Tanger was the person she wanted to be. She wanted freedom of choice, and from the beginning he had known she would always be that way He had seen the old silver cup missing its handle and the snapshot of a young girl smiling in black and white. That was what was needed to understand that the word "betrayal" was out of place, regardless of what she did. In fact. Coy would have turned and walked away, walked past El Piloto and kept on walking to the
Carpanta
,
with a stop at the nearest bar, had the door not already been opening. He felt no rancor, not even curiosity anymore. The door continued to open, revealing on the far wall the window overlooking the port, the half-packed suitcase on the table, the package of emeralds, and Tanger standing there in her dark-blue cotton skirt, white blouse, and sandals, her hair freshly washed, the asymmetrical tips still dripping water onto her shoulders. And her skin, freckled and tanned by the weeks of sea and sun, the navy-blue eyes wide with surprise, blued steel, metallic as the .357 magnum she had seized from the table when she heard the door open. Now Nino Palermo played his part in this series of betrayals. Without waiting the five minutes he'd promised, he slipped past Coy with the chrome and mother-of-pearl pistol glinting in one hand. Coy opened his mouth to shout "No! Stop!" That's enough, let's rewind this whole absurd story we've seen a thousand times at the movies, but her finger had already contracted and a white flash erupted at the level of Coy's hip, with a blast that reached him a millisecond after the impact below his ribs, a crack! that whirled him half around, throwing him against Palermo, who at that moment was firing back. This time the shot thundered close to Coy's ear, and he tried to throw a hand out to stop Palermo from firing a second time. But there was another flash behind him, and another roar shook the air, and Palermo leaped back as if jerked from behind, propelled toward the landing and down the stairs. It wasn't a bang! the way it sounds in films, but pumba, pumba, pumba, three times, very dose together, and now an infernal cloud of smoke filled the room, a harsh, acrid odor... and absolute silence. When Coy turned to look, Tanger wasn't there. He looked more closely and saw why she wasn't standing. She was lying on the floor on the other side of the table, blood pouring out in a brilliant red, thick, pulsing stream, staining her blouse and the floor. She lay there moving her lips, and all at once she seemed very young and very alone.

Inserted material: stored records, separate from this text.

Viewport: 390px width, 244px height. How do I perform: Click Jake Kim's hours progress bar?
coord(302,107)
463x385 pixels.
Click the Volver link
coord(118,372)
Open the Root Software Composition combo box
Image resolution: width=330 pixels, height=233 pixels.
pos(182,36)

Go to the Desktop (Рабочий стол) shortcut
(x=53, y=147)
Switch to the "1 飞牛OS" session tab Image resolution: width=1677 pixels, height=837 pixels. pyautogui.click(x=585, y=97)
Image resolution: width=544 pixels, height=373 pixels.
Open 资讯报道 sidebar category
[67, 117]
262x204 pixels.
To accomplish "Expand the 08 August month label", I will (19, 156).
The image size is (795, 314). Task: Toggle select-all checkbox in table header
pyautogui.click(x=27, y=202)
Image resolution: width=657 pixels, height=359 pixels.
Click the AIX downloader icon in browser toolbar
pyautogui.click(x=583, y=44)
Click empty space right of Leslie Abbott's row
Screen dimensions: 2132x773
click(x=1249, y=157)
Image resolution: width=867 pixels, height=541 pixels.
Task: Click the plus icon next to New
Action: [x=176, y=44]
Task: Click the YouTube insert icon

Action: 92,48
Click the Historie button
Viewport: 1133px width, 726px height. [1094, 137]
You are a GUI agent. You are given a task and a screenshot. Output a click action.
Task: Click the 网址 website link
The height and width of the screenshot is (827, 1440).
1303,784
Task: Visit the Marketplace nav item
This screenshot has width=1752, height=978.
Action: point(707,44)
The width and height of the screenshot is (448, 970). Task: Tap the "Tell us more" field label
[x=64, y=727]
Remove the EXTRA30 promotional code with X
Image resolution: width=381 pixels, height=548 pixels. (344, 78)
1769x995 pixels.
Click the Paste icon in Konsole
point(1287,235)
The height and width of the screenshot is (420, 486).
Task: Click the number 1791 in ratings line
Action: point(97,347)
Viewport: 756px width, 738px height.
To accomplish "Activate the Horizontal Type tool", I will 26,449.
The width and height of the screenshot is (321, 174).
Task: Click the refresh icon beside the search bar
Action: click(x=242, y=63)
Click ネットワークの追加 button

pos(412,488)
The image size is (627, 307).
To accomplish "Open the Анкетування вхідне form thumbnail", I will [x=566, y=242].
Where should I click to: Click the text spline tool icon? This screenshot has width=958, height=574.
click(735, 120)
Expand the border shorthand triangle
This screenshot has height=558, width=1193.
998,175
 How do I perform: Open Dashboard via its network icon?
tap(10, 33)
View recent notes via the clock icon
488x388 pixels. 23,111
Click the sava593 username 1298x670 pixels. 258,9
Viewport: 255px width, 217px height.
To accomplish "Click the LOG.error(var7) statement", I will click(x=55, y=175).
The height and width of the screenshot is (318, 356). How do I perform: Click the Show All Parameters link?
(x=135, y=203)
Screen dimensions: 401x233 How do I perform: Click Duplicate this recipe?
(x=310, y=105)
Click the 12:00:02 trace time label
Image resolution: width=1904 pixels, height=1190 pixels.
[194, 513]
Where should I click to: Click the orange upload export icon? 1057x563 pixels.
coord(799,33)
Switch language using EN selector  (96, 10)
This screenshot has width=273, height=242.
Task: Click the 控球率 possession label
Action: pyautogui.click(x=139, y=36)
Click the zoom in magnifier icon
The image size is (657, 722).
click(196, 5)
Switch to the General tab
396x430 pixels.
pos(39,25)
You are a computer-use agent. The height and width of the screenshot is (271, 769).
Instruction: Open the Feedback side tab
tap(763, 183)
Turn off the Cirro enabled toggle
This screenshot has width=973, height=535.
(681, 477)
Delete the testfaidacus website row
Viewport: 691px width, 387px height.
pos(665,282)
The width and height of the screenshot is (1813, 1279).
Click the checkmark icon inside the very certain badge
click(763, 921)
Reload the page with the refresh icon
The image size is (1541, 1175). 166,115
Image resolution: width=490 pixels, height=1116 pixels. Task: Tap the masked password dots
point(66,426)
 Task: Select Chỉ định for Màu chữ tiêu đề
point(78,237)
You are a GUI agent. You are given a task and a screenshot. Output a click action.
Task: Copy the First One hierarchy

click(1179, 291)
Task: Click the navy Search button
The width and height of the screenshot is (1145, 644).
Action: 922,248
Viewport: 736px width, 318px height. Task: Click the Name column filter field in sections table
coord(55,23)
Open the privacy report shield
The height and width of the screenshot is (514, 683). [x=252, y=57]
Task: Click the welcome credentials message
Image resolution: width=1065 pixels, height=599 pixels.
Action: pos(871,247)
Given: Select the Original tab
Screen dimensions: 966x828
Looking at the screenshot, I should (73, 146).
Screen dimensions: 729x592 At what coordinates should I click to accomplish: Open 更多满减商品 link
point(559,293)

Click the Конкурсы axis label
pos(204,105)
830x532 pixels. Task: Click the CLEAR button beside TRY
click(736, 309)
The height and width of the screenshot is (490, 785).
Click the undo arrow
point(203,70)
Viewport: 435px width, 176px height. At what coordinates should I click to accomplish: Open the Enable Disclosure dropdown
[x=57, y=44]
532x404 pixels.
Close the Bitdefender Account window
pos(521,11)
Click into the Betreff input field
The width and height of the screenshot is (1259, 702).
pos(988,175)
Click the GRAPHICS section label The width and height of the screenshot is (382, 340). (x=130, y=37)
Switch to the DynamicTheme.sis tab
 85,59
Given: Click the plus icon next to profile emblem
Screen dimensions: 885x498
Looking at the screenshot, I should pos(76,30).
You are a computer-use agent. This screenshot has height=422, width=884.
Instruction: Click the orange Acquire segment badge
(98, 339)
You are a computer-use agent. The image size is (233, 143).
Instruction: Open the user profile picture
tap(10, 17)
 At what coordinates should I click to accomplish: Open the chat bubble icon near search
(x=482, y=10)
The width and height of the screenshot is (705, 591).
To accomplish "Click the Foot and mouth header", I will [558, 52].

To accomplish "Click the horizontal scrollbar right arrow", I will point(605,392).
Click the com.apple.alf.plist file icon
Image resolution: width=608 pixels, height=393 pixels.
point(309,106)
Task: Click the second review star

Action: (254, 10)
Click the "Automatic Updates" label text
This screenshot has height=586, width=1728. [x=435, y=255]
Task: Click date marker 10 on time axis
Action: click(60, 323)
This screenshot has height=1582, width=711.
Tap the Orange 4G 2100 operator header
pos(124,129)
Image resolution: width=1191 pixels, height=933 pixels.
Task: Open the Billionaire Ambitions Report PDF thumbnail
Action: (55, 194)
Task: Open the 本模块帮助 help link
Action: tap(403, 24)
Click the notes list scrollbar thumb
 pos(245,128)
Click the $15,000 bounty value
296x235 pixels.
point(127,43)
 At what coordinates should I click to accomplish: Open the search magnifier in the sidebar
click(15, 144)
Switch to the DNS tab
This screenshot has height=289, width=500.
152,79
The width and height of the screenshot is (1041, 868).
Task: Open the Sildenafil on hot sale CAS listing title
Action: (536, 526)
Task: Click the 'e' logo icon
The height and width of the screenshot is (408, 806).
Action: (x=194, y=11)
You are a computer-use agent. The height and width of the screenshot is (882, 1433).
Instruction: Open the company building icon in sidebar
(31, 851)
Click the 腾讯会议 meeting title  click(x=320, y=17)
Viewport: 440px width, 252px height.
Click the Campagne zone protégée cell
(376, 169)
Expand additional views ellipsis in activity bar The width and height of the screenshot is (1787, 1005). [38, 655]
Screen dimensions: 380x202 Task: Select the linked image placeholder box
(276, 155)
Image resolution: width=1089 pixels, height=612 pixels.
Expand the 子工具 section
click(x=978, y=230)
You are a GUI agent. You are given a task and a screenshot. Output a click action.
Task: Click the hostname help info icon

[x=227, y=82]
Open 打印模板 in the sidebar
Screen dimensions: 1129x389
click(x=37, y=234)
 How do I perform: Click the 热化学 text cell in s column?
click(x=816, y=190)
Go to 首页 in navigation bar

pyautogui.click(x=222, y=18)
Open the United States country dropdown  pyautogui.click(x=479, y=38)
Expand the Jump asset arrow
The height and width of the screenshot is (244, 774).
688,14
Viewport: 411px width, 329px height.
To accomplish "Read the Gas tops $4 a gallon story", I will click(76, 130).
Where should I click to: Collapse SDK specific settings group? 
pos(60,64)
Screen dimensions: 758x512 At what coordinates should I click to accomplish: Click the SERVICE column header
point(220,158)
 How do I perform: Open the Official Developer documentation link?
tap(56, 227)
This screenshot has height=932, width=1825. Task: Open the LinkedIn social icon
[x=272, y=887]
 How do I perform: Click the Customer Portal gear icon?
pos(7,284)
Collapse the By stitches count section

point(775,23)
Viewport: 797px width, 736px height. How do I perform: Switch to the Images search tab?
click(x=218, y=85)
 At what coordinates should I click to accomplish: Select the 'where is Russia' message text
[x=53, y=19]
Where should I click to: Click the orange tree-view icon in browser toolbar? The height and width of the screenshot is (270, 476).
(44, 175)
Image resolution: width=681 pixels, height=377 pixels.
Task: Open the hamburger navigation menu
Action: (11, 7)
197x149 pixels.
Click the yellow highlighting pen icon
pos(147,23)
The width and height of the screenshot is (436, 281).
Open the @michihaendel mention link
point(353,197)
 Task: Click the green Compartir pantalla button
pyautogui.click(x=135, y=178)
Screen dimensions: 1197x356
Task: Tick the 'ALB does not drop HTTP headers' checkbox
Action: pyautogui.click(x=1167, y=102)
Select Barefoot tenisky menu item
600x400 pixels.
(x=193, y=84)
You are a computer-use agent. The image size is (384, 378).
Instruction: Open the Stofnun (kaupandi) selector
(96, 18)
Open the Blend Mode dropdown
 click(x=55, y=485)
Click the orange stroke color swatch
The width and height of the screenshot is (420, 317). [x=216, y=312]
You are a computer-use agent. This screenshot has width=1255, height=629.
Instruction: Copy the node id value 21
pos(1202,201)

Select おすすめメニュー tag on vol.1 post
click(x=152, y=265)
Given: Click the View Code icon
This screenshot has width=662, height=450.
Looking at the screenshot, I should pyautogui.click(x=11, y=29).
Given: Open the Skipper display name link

So this was when Coy walked out. It was a perfect night, with Polaris visible in its prescribed location, to the right and five times the distance of the line formed between Merak and Dubhe. He walked to the balustrade of the wall, and stood there, pressing his hand against the wound in his side. He had felt beneath his shirt and found that the rip in his flesh was superficial, and that he wasn't going to die this time. He counted five weak beats of his heart as he contemplated the dark port, the lights on the docks, and the reflection of the castles high on the mountains. And the bridge and lighted deck of the
Felix von
Luckner
,
about to cast off her lines. Tanger had spoken to him. Her lips were moving when he bent over her, as El Piloto tried to stop the hole in her breast through which life was escaping. She spoke so inaudibly that he had to lean close to understand what she was saying. It was too much effort for her to put words together; her voice grew weaker and weaker, and then faded as the crimson blood pooled beneath her body. Give me your hand. Coy, she had said. Give me your hand. You promised you wouldn't let me go alone. Her voice was silenced, and the remnants of her life seemed to have gathered in her wildly staring eyes, as if she saw before her a desolate, barren plain that held only horror. You swore, Coy. I'm afraid to go alone.